# Violin or viola



## Jaws

I find the violin easier to play than the viola. Is this why there are fewer viola players than violin players?


----------



## ComposerOfAvantGarde

No it's because people are conservative. They don't realise how much better and more beautifully rich sounding violas are compared to those annoying squeaky little violins.


----------



## Taneyev

Problem is that major part of viola players are frustrated violinists, and so they play the viola as it was a violin, like Primrose. Only thing they got is to sound exactly as a viola played as a violin.


----------



## Ukko

The details get complicated - and controversial. The Big Picture shows that the violin is the soprano member of the family. Sopranos get the big parts. Altos get to sing along. It's an ego thing, _Jaws_.


----------



## MaestroViolinist

Yes, I think that is why there are more violinists. How do you mean harder though? Do you mean physically, or is it because you have read two different clefs?

I couldn't play the viola, I have enough neck troubles playing the violin, but it has become better since I got a new, higher shoulder rest.


----------



## ComposerOfAvantGarde

Viola isn't that much harder to play, but it's worth the extra effort.


----------



## Krummhorn

"The difference between a violin and a viola is that a viola burns longer. " 
― Victor Borge

:lol:

Personally though - I much prefer the richer sounds of the viola - especially (in my case) when accompanied by a pipe organ.


----------



## MaestroViolinist

Odnoposoff said:


> Problem is that major part of viola players are frustrated violinists, and so they play the viola as it was a violin, like Primrose. Only thing they got is to sound exactly as a viola played as a violin.


Too true, too true. And often composers write music for the viola that goes too high, and violas don't sound as good when they go too high.


----------



## PetrB

The Viol Family
Violin ~ Soprano
Viola ~ Alto
Violincello ~ Extraordinary lyric bass-baritone, tenor, etc.
Violinbasso ~ Bass

Just as for voice, each has their range, and particular quality.
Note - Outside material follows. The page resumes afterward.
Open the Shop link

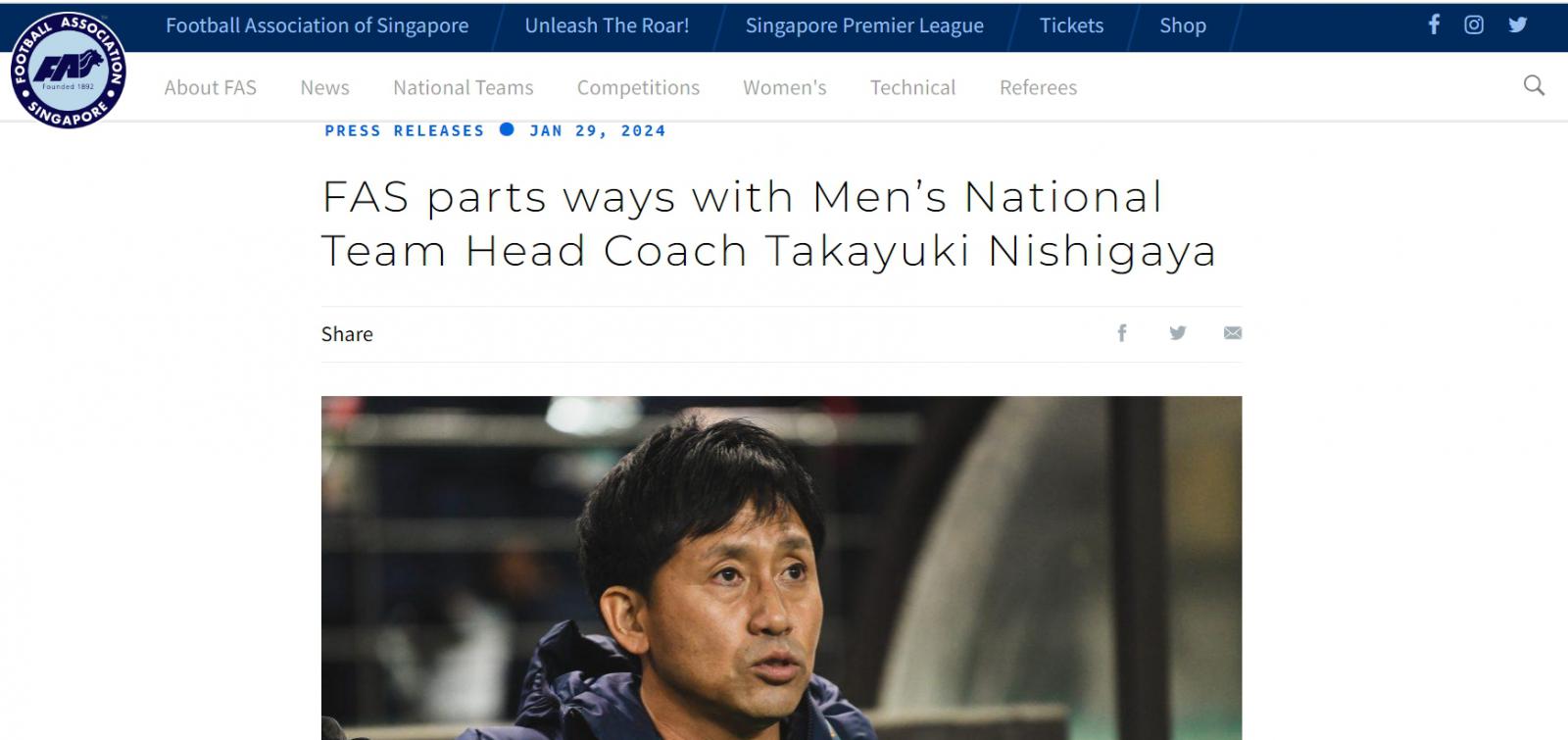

Just as with the voice, not one is 'easier' than any other.

The instruments should be played, and composed for, each with their individual ranges and qualities in mind.

There. Up to you. I very much prefer the contemporary viola, with its lower register and richer and slightly more disperse tone than the contemporary violin. That is a personal and subjective preference.

None of them, to play well at a high professional level, are at all 'easy.' Good Lord.


----------



## Jaws

MaestroViolinist said:


> Yes, I think that is why there are more violinists. How do you mean harder though? Do you mean physically, or is it because you have read two different clefs?
> 
> .


I started on the viola and then when I started the violin, I just found it easier. Bowing, fingering, sound, were all much easier, having said that, I am really an oboist so that might have something to do with it?


----------



## Ukko

PetrB said:


> The Viol Family
> Violin ~ Soprano
> Viola ~ Alto
> Violincello ~ Extraordinary lyric bass-baritone, tenor, etc.
> Violinbasso ~ Bass
> [...]


Are you using the 'commonly accepted' terminology? Somewhere I read that the viol family is the one once contained in the "chest of viols". Whoever wrote that named the more modern group 'the violin family'. I'd like to get this straight, so I have an inkling of _something_ that people talk about.


----------



## Clementine

Keep in mind that most string players start when they're young, and they want to play what they can hear and see. The violins and cellos are on the outside of the orchestra, and most children probably wouldn't know the difference between a violin and viola anyways. 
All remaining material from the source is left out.